Mevzuatı delerek Türkiye’de ilk kez İstanbul’dan bir bayan öğretmen getirtir ve atamasını yaptırır. Çok büyük tepki alır.
Bakanlıktan bir yazı gelir. Yazıda “Yükseköğrenime öğrenci ihtiyacı
olduğu için son ve bir önceki sınıfların durumlarına bakılmaksızın mezun
edilmesi gerektiği’’ yazmaktadır.
Hiç beklemeden burası “boyacı küpü’’ değil diyerek bir daha öğretmenliğe dönmemek üzere istifa eder.






Aydın’a incir fabrikasına işçi olarak gider. Fabrika yönetimine ve
üreticilere incir ve üzüm tarımının geliştirilmesini, taşınmasını,
kurutulmasını ve paketlenmesini modern tekniklerle öğretir. Fransızca
bilen, muhteşem silah kullanan ve fabrikanın karmaşık makinelerini tamir
edebilen bu adam gözde biri haline gelir ve “ustabaşılığa’’ getirilir.
İşçilere okuma yazma ve Fransızca öğretir. Fabrika sahibine modern
teknikleri, çiftçiye ise kooperatifleşmeyi öğretir. Hasta bir işçi ve
fakir bir köylüye maaşını verdiği için komünist diye şikayet edilir.
Polis evini basar, evde komünizme ait belgeleri bulamayınca yerini
sorarlar.
Sakallı Celal ise kafasının içini göstererek “İşte burada’’ diye cevap verir.
Sağ işaret parmağı makineye sıkışır ve ucu kopar. Soranlara “O zaten komünist parmağımdı bir şey olmaz’’ cevabını verir.

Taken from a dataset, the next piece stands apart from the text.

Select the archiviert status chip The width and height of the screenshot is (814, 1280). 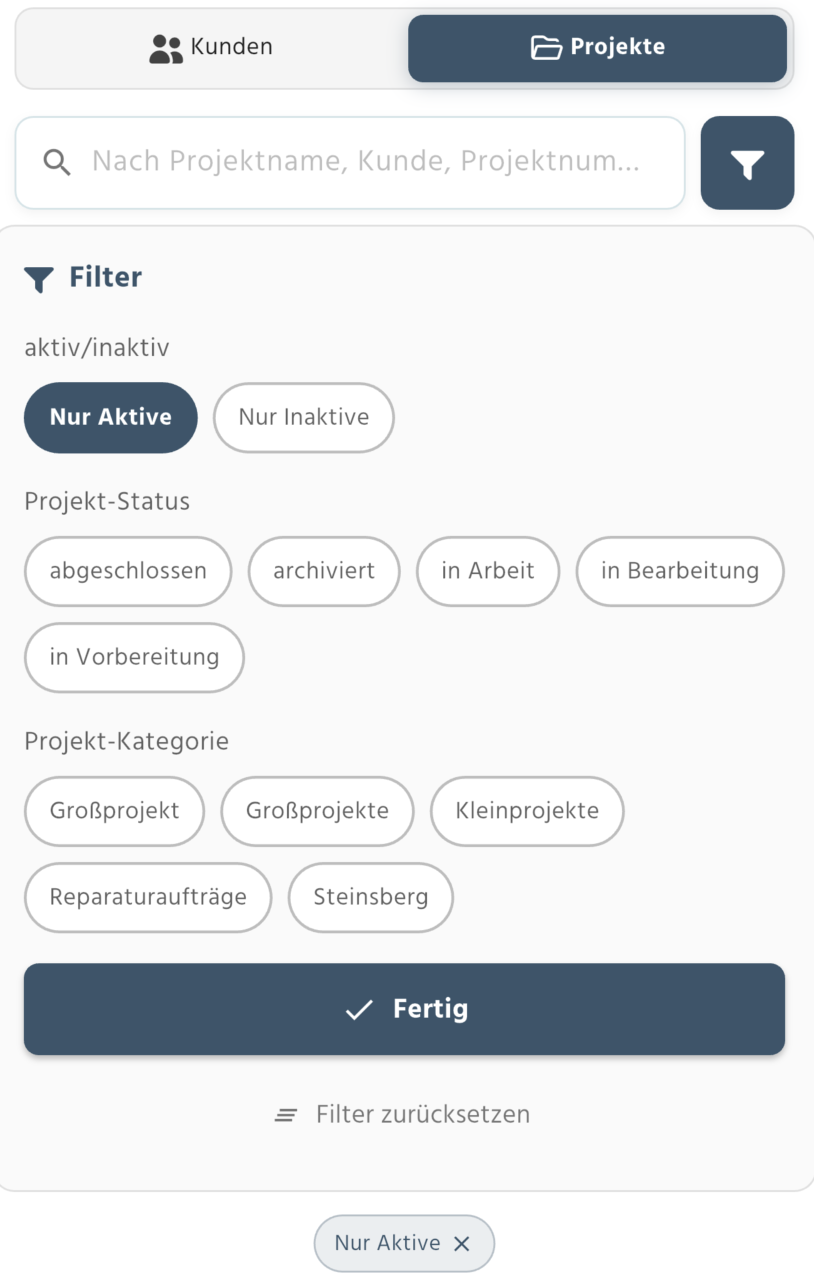tap(324, 571)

Hakkındaki iftiralara dayanamaz evindeki bütün eşyaları işçilere
dağıtıp bir çuval kitapla Ankara’ya döner. Oradan da İstanbul’a…

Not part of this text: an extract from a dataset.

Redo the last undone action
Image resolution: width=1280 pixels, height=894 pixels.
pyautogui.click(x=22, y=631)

İstanbul’da onu tanıyan dönemin en büyük şair, yazar, avukat ve
kalburüstü aileleri evlerine sohbetini dinlemek için davet ederler.
Çünkü muhteşem bilgisi ve konuşma yeteneği vardır.
Çöpçülerin aldığı
maaşı düşük bulur. Bunu protesto etmek için Vali konağının önünü
süpürmeye başlar. O sırada oradan geçen Rasih Nuri İleri ile hocası
Profesör Kerim Erim geçmektedir. O günü İleri şöyle anlatır; “Hocam,
Profesör Kerim Erim bir anda fırlayıp yerleri süpüren sakallı bir
çöpçünün elini öpmeye başladı.’’





Sakallı Celal Maddi sıkıntı
çekse de hayatı boyunca kimseden para yardımı kabul etmez. Elinde
büyüyen Mehmet İsvan çok zengin bir iş adamı olur hocasına hesap açar
fakat öldükten sonra tek bir kuruşuna dokunmadığını görünce baygınlık
geçirir.





Hayatı boyunca hiç sigara ve alkol kullanmaz. Maddiyata asla önem vermez.
6 haziran 1962 yılında hayata gözlerini yummadan önce vasiyetinde;





“Mustafa Kemal’i seviyorum. Ona olan tahmin edilmeyen güçlü özlemimle ölüyorum. Onu öpmek, koklamak isterdim.’’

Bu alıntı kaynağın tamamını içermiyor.